## Selected excerpt
──────────

# Carb swap questions *PICS*



## KingJacobo (Jul 6, 2011)

I've got a stock Carter AFB in my 66, bought a Holley to replace it since the Carter needs more work than I know how to do. (link Holley 0-80457S Holley 600 cfm 4-bbl Carburetors ) As I was prepping to pull out the Carter, I noticed some things that have me puzzled.

What the heck is this thing by the throttle linkage? And what about the two circled cables? 



Zoomed out shot: 


The Holley I just bought has a flexible hose/tube inlet in the rear and my current Carter has a "metal manifold" type thing in the back, as shown. How would I run the connection to the new Holley? ( put in T's and hoses?)



On the front of the Holley there is a "full manifold vacuum port" that came plugged, the smaller port next to it is also plugged. Is this also a vacuum port?

Thanks!


----------



## 42867Goat (Apr 5, 2011)

First photo, that appears to be your electric kick down for the transmission. On my 67' I have a variant of that switch on the accelerator pedal versus on the carb. I would track the wires to be certain, one is ground the other goes to the tranny. This is of course assuming you have an auto.

As for that vacuum line work, Holley's are foreign to me.


----------



## 05GTO (Oct 6, 2004)

42867Goat said:


> First photo, that appears to be your electric kick down for the transmission. On my 67' I have a variant of that switch on the accelerator pedal versus on the carb. I would track the wires to be certain, one is ground the other goes to the tranny. This is of course assuming you have an auto.

──────────

Reproduce the carb swap thread above in full, word for word.

## Dataset extract
──────────

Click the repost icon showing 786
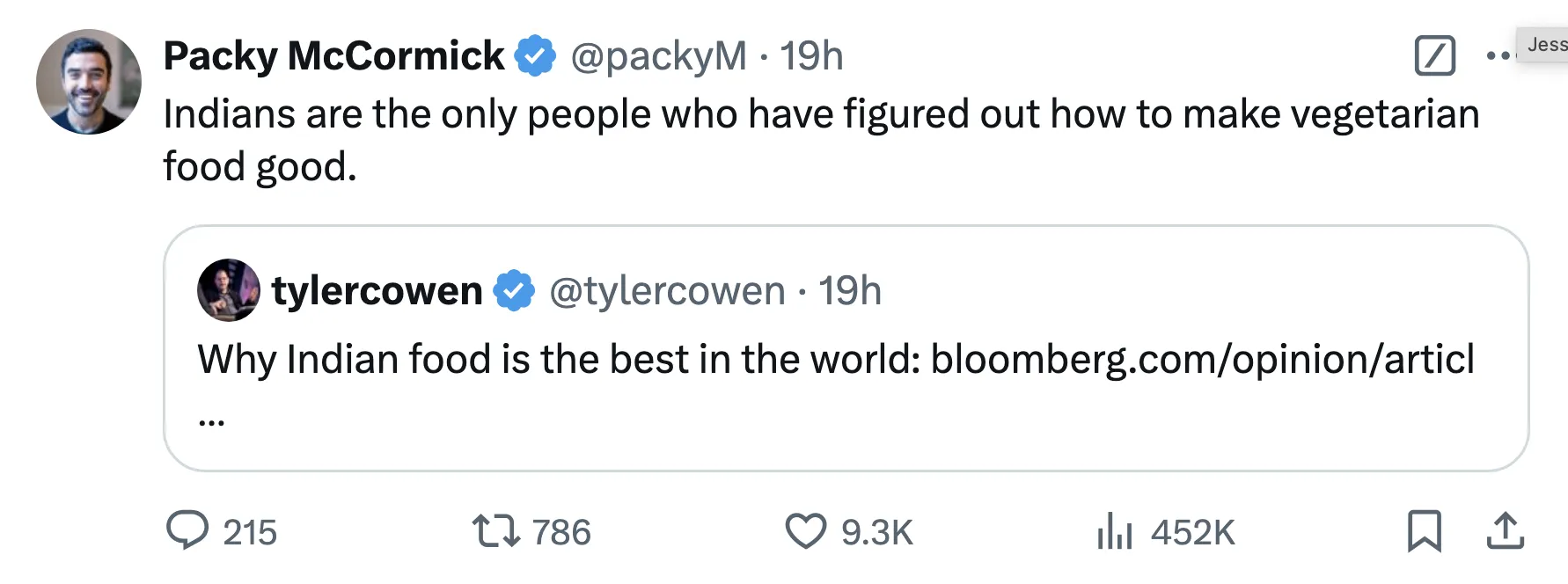The height and width of the screenshot is (584, 1568). (496, 531)
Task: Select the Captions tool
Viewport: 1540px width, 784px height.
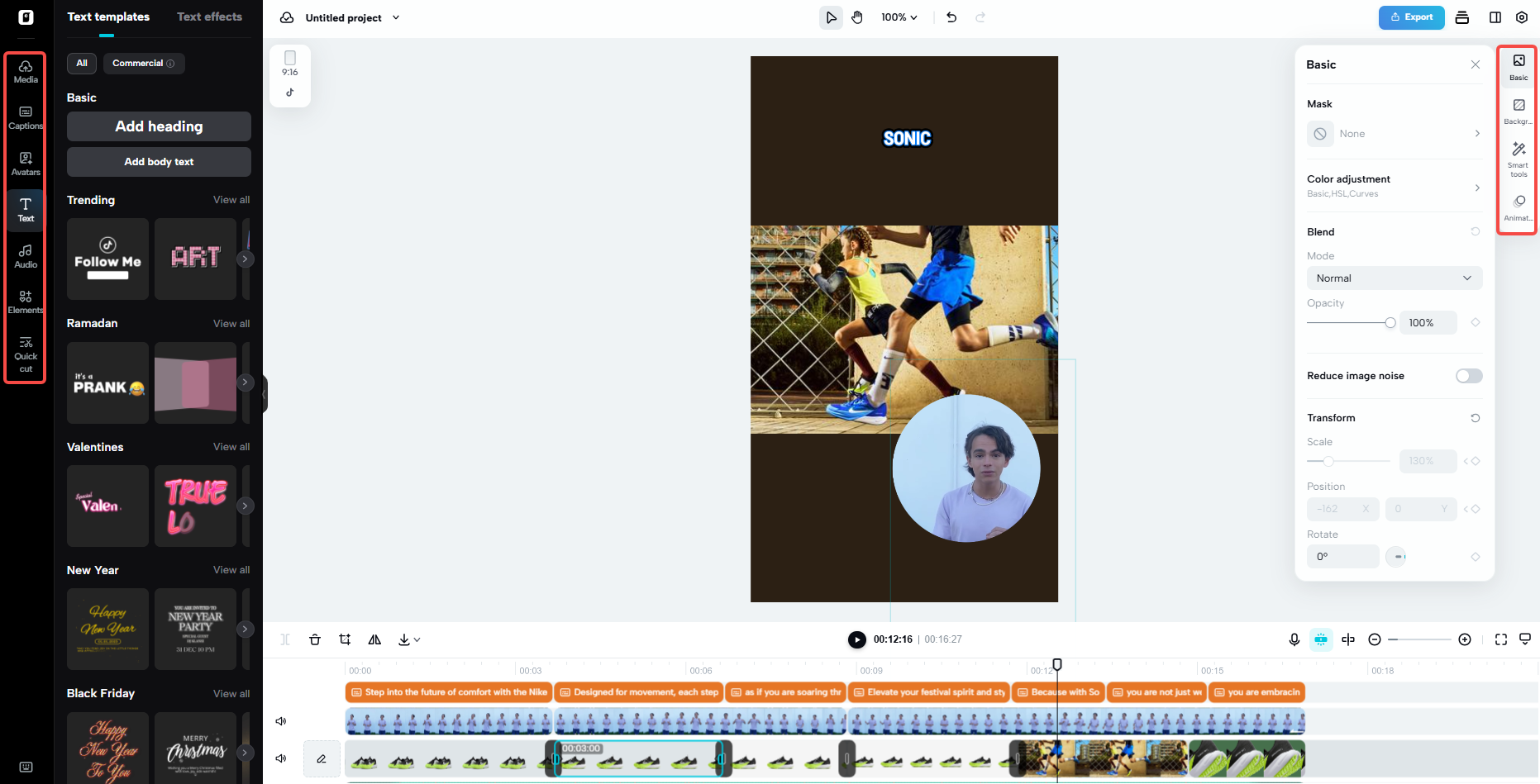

──────────

## Task output
# Carb swap questions *PICS*



## KingJacobo (Jul 6, 2011)

I've got a stock Carter AFB in my 66, bought a Holley to replace it since the Carter needs more work than I know how to do. (link Holley 0-80457S Holley 600 cfm 4-bbl Carburetors ) As I was prepping to pull out the Carter, I noticed some things that have me puzzled.

What the heck is this thing by the throttle linkage? And what about the two circled cables? 



Zoomed out shot: 


The Holley I just bought has a flexible hose/tube inlet in the rear and my current Carter has a "metal manifold" type thing in the back, as shown. How would I run the connection to the new Holley? ( put in T's and hoses?)



On the front of the Holley there is a "full manifold vacuum port" that came plugged, the smaller port next to it is also plugged. Is this also a vacuum port?

Thanks!


----------



## 42867Goat (Apr 5, 2011)

First photo, that appears to be your electric kick down for the transmission. On my 67' I have a variant of that switch on the accelerator pedal versus on the carb. I would track the wires to be certain, one is ground the other goes to the tranny. This is of course assuming you have an auto.

As for that vacuum line work, Holley's are foreign to me.


----------



## 05GTO (Oct 6, 2004)

42867Goat said:


> First photo, that appears to be your electric kick down for the transmission. On my 67' I have a variant of that switch on the accelerator pedal versus on the carb. I would track the wires to be certain, one is ground the other goes to the tranny. This is of course assuming you have an auto.